The US Dollar edged higher against the Pound today, despite improving risk sentiment beginning to limit the appeal of the safe-haven ‘Greenback’.
Talks between the world’s two largest economies were reportedly ‘candid and pragmatic’.
Analysts at Bloomberg describe the developments between the two nations:
‘The two nations are slowly resuming official contact after the January change of administration in the U.S. Some parts of U.S. policy toward China are becoming clearer, but it’s still not publicly clear what the U.S. plans to do with the ‘Phase One’ trade deal signed last year or tariffs on Chinese goods.’
In US economic news, this afternoon will see the release of the latest US consumer price index for May, which is expected to rise by 0.4% month-on-month.
Annual inflation rose by 4.2% in April – its highest since 2008.
Federal Reserve policy makers, however, have said that they are comfortable with high levels of inflation and that they expect the situation to be ‘transitory’.
Any signs of an improving outlook for the US economy, however, would be drive-up the US Dollar.
Pound (GBP) Dips as UK Government Scientific Advisors Warn of ‘Substantial Third Wave’ of Covid-19
The Pound (GBP) fell today after the government’s Sage committees model suggests a heightened risk of a ‘substantial third wave’ of Covid-19 infections and hospitalisations. This has caused many to doubt whether the planned easing of lockdown measures will go ahead on 21 June.
Prime Minister Boris Johnson seemed more cautious on Wednesday, saying:
‘What everyone can see very clearly is that cases are going up and in some cases hospitalisations are going up. I think what we need to assess is the extent to which the vaccine rollout, which has been phenomenal, has built up enough protection in the population in order for us to go ahead to the next stage.

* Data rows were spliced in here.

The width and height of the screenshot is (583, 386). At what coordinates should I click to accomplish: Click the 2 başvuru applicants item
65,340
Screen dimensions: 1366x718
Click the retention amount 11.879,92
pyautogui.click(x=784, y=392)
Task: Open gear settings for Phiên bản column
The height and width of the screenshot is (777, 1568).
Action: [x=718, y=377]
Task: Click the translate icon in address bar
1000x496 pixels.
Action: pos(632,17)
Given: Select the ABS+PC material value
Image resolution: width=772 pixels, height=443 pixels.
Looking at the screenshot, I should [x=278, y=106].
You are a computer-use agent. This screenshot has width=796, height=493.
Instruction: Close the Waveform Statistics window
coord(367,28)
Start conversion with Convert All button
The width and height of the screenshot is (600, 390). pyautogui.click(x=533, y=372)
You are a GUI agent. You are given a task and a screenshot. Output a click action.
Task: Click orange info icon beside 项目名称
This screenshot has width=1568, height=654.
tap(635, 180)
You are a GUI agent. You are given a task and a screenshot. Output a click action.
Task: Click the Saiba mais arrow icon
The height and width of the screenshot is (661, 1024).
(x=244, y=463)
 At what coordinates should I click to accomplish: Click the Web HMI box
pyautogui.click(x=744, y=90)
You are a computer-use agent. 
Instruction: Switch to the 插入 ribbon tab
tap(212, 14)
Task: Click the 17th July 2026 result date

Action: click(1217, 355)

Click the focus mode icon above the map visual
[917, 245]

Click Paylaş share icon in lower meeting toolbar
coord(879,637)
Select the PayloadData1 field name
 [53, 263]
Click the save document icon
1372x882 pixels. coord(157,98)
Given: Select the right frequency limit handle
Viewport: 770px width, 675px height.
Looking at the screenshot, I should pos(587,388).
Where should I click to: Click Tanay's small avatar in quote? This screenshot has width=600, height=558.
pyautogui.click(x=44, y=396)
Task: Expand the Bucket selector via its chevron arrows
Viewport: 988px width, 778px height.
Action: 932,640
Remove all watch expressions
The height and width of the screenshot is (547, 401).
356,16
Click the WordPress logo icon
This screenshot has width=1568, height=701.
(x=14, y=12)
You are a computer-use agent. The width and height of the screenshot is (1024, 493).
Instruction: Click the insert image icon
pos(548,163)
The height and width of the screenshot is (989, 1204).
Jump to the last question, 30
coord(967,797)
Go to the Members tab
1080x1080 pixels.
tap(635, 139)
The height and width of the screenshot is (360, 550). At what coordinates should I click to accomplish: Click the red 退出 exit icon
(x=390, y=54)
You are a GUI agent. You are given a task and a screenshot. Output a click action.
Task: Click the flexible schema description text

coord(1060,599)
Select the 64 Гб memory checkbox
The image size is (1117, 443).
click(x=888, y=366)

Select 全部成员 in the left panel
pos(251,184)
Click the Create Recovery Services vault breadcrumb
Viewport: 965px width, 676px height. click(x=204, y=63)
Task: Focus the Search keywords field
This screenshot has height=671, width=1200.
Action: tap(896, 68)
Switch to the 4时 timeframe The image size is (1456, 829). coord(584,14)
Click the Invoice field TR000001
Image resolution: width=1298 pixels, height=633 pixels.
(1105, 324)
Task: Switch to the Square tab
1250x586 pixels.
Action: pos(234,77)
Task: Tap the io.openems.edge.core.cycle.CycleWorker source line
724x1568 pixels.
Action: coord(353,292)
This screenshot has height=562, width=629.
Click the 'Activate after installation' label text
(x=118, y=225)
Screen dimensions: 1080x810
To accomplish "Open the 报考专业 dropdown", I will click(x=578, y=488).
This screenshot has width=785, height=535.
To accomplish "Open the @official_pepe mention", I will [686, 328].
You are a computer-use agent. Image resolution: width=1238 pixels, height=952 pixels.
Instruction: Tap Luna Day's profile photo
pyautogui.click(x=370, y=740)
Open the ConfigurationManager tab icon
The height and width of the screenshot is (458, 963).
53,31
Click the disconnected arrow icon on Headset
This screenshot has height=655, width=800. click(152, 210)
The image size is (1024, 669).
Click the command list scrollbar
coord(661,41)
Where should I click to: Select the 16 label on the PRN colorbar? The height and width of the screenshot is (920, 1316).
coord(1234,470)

‘And so that’s what we’ll be looking at. And there are arguments being made one way or the other, but that will be driven by the data. We’ll be looking at that and we’ll be setting it out on Monday.’
As a result, GBP investors have become more pessimistic about the outlook for the UK economy, which would struggle if lockdown easing were to be delayed later this month.
Pound investors will be awaiting this afternoon’s speech from the Bank of England’s (BoE) chief economist, Andrew Haldane.
Any upbeat comments about the outlook for the UK economy or labour market would, however, buoy the GBP/USD exchange rate.
GBP/USD Exchange Rate Forecast: Could Fears of a Delay to UK Lockdown Easing Weigh on Sterling This Week?
US Dollar (USD) traders will be eyeing tomorrow’s release of the flash US Michigan consumer sentiment index for June.
Any signs of consumer morale rising in the US would prove US Dollar-positive.
However, if risk sentiment continues to improve this week, then the USD/GBP exchange rate could fall as investors seek out riskier assets.
Pound (GBP) investors will monitor tomorrow’s publication of that the latest GDP data for April, which is expected to rise by 2.4%.
The Pound US Dollar exchange rate could fall further this week, however, if the easing of lockdowns later this month appear increasingly likely to be delayed.